Immersion cooling technology is a key aspect of SMC’s infrastructure. How has this technology impacted the performance and energy efficiency of SMC’s AI clusters (particularly during your work on MLPerf benchmarks)?

By eliminating the need for high-powered fans and cooling requirements, we significantly reduce energy consumption compared to traditional air-cooled environments. Our immersion cooling ensures a consistent thermal state of the GPU nodes, maximising availability while maintaining consistent performance throughout the benchmarks.

“ We have successfully demonstrated that SMC’s AI clusters match the performance of air-cooled clusters while using over 40% less direct energy consumption. ”

As someone with deep experience in delivery and systems engineering, what are the biggest deployment challenges and/or wins you’ve faced at SMC?

As a small island state, Singapore faces significant constraints on space and energy resources. SMC's immersion cooling technology offers an ideal solution to overcome these challenges. By optimising data centre space, we can deploy large-scale AI infrastructure while significantly reducing cooling requirements and carbon footprint. This approach not only enhances efficiency but also positions us competitively against other regions by doing more with less.

What do you see as an upcoming trend in AI infrastructure? How is SMC positioned to stay ahead of the curve?

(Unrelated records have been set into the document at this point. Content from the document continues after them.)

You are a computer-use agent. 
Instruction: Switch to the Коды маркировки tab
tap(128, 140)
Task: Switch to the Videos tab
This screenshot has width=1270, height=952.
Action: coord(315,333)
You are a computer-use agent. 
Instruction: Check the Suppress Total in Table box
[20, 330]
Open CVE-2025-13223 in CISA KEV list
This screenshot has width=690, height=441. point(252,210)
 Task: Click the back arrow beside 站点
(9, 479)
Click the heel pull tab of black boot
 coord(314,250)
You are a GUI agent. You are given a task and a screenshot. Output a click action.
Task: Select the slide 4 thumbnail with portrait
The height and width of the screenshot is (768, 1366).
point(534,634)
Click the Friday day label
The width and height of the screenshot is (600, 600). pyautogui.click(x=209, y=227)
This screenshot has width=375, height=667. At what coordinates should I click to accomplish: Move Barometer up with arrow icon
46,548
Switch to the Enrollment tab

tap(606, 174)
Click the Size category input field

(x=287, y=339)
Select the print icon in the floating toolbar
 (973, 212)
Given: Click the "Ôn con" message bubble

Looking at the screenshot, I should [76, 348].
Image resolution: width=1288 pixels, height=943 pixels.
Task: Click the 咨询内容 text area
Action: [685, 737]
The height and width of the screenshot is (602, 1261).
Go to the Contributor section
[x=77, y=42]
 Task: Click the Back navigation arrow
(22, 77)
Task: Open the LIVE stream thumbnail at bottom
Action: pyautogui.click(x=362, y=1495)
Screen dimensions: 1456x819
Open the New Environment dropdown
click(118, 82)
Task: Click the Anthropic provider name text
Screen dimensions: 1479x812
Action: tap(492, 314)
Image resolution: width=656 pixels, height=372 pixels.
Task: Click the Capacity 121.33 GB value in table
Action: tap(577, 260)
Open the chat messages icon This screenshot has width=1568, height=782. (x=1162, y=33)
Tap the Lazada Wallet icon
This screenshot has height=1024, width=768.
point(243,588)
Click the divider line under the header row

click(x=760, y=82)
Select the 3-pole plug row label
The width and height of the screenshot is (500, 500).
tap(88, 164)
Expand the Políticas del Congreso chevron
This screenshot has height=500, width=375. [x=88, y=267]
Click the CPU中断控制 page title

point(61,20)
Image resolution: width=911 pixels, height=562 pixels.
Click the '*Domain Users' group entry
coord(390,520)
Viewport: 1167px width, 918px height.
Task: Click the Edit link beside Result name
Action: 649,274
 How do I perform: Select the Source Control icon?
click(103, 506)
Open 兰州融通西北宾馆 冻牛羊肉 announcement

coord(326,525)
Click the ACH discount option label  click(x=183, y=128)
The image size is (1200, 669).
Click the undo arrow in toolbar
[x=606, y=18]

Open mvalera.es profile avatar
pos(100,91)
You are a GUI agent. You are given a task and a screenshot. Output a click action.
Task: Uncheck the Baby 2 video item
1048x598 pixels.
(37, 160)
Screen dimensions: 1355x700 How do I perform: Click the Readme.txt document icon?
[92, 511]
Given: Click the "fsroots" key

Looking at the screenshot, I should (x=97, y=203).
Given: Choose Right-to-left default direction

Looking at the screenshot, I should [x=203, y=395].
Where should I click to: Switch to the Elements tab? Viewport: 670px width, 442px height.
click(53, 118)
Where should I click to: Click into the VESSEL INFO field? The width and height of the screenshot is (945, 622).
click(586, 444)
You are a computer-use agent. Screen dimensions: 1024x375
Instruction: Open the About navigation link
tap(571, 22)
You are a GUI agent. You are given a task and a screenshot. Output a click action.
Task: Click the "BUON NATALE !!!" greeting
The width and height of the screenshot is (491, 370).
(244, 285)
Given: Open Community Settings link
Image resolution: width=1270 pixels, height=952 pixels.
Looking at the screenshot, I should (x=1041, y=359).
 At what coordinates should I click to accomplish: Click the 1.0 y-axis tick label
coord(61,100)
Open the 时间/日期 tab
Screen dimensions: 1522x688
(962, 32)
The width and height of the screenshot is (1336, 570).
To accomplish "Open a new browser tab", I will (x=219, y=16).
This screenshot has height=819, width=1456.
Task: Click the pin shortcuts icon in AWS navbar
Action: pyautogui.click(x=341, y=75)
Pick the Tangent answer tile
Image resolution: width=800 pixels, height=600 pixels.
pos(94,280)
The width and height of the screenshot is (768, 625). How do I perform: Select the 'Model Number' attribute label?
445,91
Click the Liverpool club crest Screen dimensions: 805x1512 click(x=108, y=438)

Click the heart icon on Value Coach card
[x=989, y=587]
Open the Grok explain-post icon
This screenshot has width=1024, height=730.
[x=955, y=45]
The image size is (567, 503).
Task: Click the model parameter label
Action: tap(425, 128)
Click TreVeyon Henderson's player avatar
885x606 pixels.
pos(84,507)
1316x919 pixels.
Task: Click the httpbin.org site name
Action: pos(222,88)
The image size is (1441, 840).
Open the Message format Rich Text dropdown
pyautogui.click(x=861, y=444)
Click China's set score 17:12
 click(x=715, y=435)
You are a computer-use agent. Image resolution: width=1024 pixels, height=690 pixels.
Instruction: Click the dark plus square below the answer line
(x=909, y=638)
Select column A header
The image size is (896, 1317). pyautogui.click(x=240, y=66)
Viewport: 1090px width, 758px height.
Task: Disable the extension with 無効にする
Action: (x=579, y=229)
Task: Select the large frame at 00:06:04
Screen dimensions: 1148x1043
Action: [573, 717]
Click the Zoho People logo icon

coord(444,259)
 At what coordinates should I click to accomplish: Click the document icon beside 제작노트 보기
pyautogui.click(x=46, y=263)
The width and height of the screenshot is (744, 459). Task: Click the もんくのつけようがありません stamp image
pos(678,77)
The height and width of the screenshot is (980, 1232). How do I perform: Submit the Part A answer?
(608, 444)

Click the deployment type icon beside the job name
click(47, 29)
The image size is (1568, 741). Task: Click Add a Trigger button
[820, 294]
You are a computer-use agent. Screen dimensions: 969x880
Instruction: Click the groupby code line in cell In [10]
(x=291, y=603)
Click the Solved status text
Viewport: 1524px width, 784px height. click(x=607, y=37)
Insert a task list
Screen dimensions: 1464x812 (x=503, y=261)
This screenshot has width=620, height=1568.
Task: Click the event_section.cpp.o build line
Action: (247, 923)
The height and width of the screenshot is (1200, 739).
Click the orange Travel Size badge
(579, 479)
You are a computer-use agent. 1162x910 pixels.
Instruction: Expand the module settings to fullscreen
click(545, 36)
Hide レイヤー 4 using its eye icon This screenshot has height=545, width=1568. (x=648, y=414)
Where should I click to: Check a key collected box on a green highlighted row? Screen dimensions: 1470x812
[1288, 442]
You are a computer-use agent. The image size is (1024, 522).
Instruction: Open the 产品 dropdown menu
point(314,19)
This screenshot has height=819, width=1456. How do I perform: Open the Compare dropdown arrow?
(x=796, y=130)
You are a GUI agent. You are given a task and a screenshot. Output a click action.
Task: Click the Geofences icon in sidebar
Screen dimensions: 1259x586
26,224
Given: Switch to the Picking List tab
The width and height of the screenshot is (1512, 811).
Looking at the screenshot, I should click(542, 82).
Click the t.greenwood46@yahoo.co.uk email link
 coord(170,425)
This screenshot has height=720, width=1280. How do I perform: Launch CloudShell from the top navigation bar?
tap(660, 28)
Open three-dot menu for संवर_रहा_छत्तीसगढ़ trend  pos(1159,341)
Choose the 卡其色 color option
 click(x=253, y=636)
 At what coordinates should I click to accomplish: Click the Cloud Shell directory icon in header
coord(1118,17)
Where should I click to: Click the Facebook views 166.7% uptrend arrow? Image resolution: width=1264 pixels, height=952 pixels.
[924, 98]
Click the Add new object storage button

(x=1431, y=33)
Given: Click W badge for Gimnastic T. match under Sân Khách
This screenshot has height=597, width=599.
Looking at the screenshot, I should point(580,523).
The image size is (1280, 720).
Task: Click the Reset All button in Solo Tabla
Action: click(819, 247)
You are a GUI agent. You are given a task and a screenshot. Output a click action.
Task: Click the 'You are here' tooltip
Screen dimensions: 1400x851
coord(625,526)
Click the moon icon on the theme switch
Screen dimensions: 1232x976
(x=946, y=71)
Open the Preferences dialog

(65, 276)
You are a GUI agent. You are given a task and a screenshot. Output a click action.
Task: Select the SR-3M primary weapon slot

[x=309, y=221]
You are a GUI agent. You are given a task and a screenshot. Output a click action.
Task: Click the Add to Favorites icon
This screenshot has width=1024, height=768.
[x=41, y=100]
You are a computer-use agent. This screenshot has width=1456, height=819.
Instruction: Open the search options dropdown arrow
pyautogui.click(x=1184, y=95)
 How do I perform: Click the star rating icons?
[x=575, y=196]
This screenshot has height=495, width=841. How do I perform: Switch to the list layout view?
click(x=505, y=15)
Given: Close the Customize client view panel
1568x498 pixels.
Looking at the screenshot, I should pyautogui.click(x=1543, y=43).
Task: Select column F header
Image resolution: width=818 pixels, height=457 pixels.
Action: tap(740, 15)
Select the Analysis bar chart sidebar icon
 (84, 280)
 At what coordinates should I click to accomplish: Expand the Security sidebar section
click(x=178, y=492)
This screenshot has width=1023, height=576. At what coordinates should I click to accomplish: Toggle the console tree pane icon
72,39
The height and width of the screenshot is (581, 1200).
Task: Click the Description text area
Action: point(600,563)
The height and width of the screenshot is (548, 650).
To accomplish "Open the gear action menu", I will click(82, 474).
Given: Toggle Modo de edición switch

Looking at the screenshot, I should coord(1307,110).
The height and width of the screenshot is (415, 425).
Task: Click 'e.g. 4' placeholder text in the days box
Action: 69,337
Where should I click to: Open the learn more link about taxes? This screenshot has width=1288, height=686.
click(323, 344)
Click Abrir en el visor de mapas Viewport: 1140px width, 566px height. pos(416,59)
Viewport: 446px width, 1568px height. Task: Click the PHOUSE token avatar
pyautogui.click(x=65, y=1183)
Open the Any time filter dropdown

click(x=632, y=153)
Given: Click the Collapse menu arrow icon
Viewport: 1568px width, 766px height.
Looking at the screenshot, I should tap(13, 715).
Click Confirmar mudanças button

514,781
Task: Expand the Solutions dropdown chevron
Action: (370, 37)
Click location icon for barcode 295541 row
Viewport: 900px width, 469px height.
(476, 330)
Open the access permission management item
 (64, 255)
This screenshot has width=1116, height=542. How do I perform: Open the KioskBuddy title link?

With each new generation, GPUs become increasingly power-hungry in the quest for performance. Powering and cooling a 100kW+ rack, which was unheard of just a few years ago, is now a reality. This higher power consumption generates more heat and demands more energy for cooling, driving up the overall Total Cost of Ownership (TCO) and putting immense strain on traditional data centre setups.

SMC is well-positioned to tackle these challenges, thanks to our extensive R&D in immersion cooling. Our immersion technology eliminates the need for fans, resulting in no moving parts and, consequently, greater long-term reliability. Lower energy consumption, reduced carbon emissions for sustainable AI growth.